**Work to be completed**
Using the data below, work out how many lines contain the word "agent", then state that number without comment.

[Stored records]
________________________
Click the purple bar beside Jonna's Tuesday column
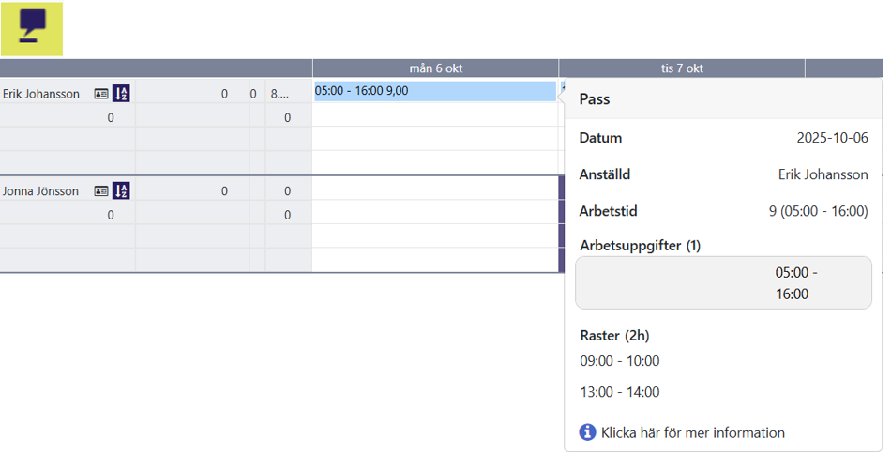The image size is (891, 453). coord(562,224)
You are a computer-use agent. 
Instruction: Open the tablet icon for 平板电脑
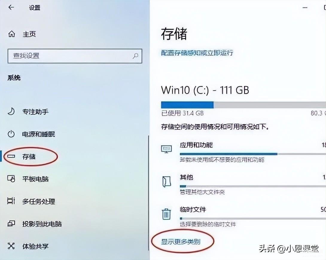click(11, 179)
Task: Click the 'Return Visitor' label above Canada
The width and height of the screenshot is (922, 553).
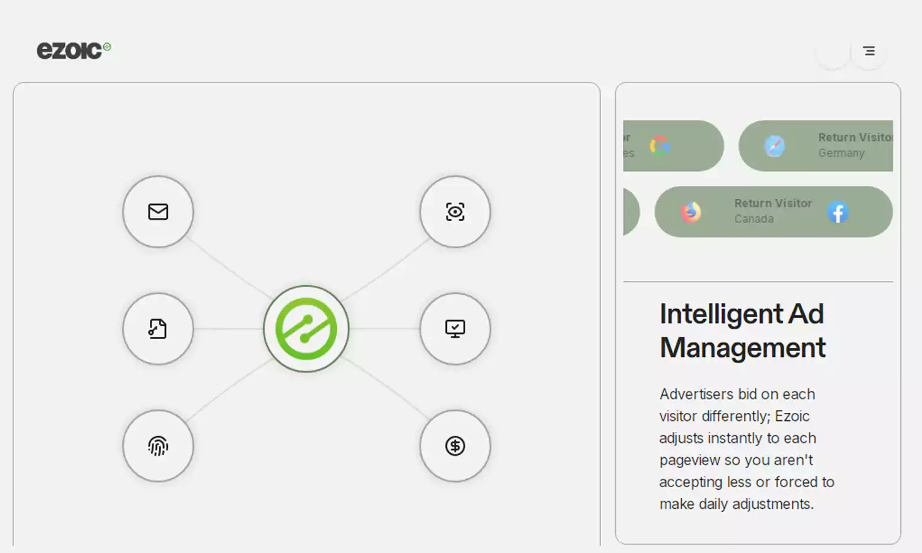Action: pos(773,203)
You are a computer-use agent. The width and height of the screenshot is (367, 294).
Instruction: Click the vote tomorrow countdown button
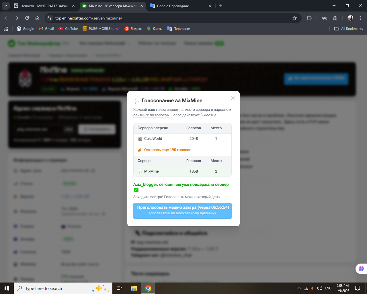click(182, 210)
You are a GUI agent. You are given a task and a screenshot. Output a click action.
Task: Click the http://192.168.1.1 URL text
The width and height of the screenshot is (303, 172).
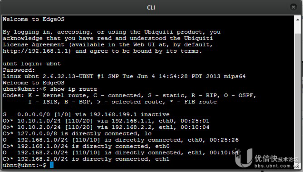point(37,51)
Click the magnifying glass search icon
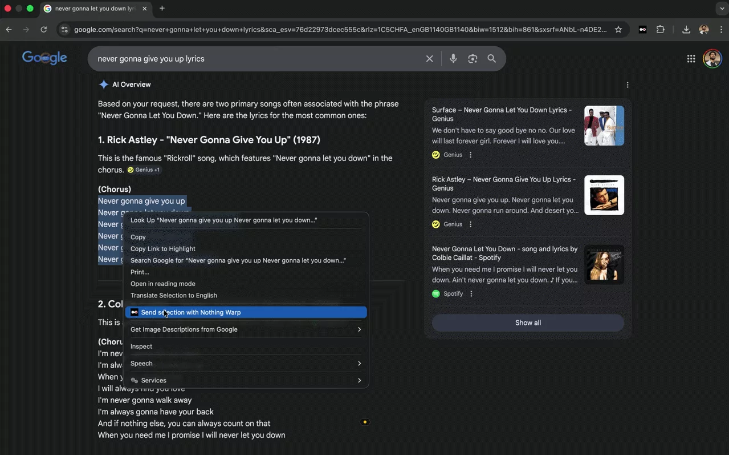The width and height of the screenshot is (729, 455). pos(491,59)
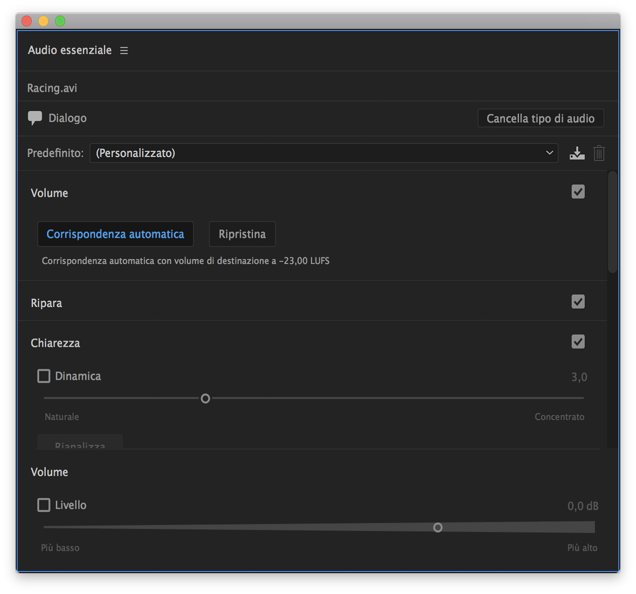Click the delete preset trash icon
The height and width of the screenshot is (594, 636).
tap(599, 153)
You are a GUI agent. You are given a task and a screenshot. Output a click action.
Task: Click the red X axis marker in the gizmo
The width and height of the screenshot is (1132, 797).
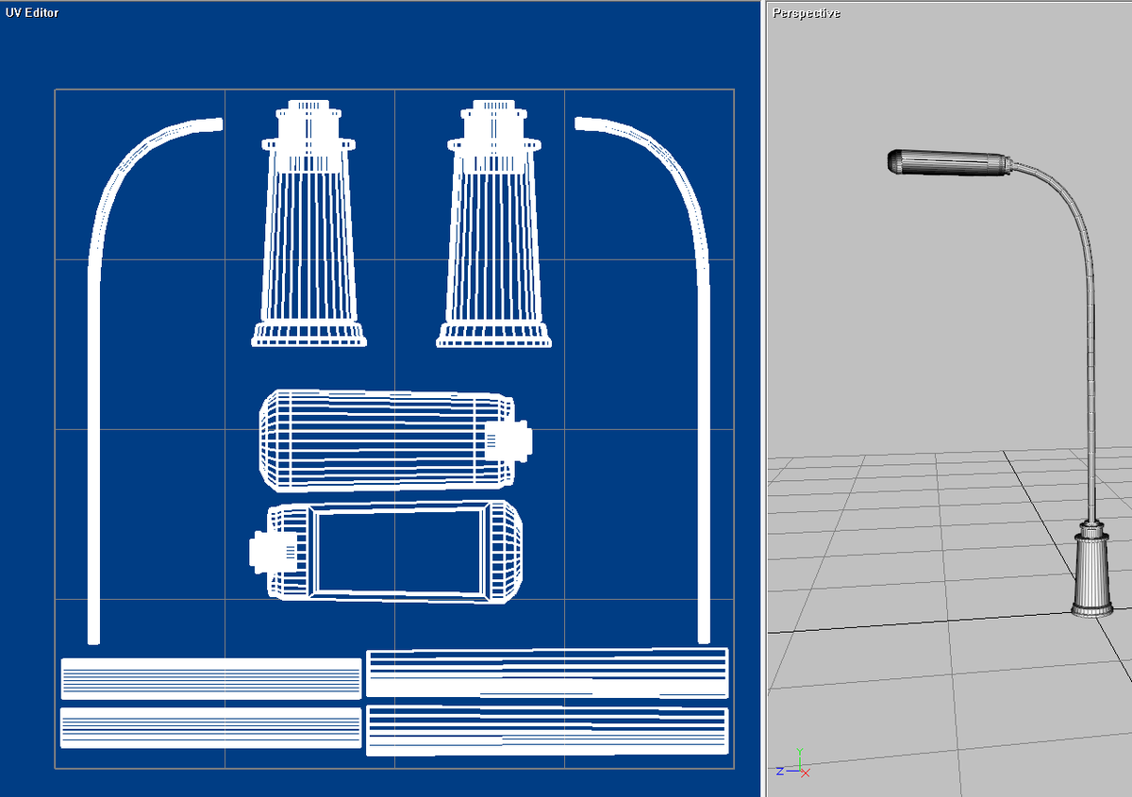pyautogui.click(x=805, y=773)
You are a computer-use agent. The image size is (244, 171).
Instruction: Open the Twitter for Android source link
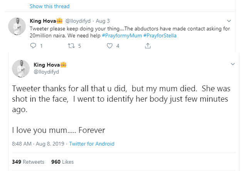92,144
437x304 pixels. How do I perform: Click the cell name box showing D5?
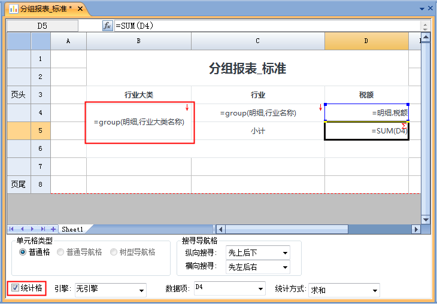[42, 26]
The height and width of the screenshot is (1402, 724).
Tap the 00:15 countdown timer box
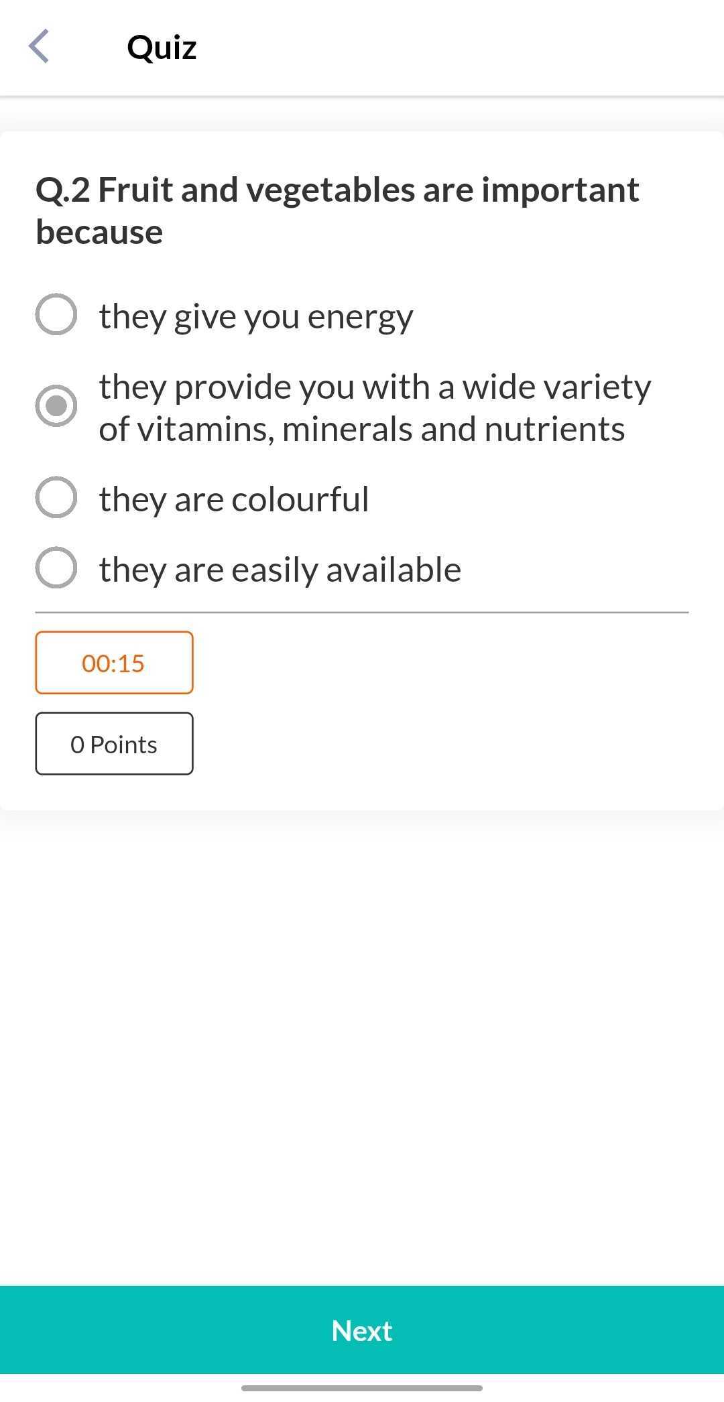[114, 663]
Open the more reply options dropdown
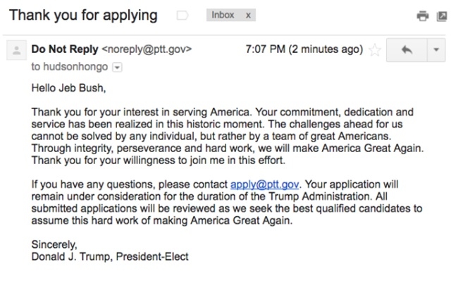 (x=436, y=50)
________________________
**Task result**
5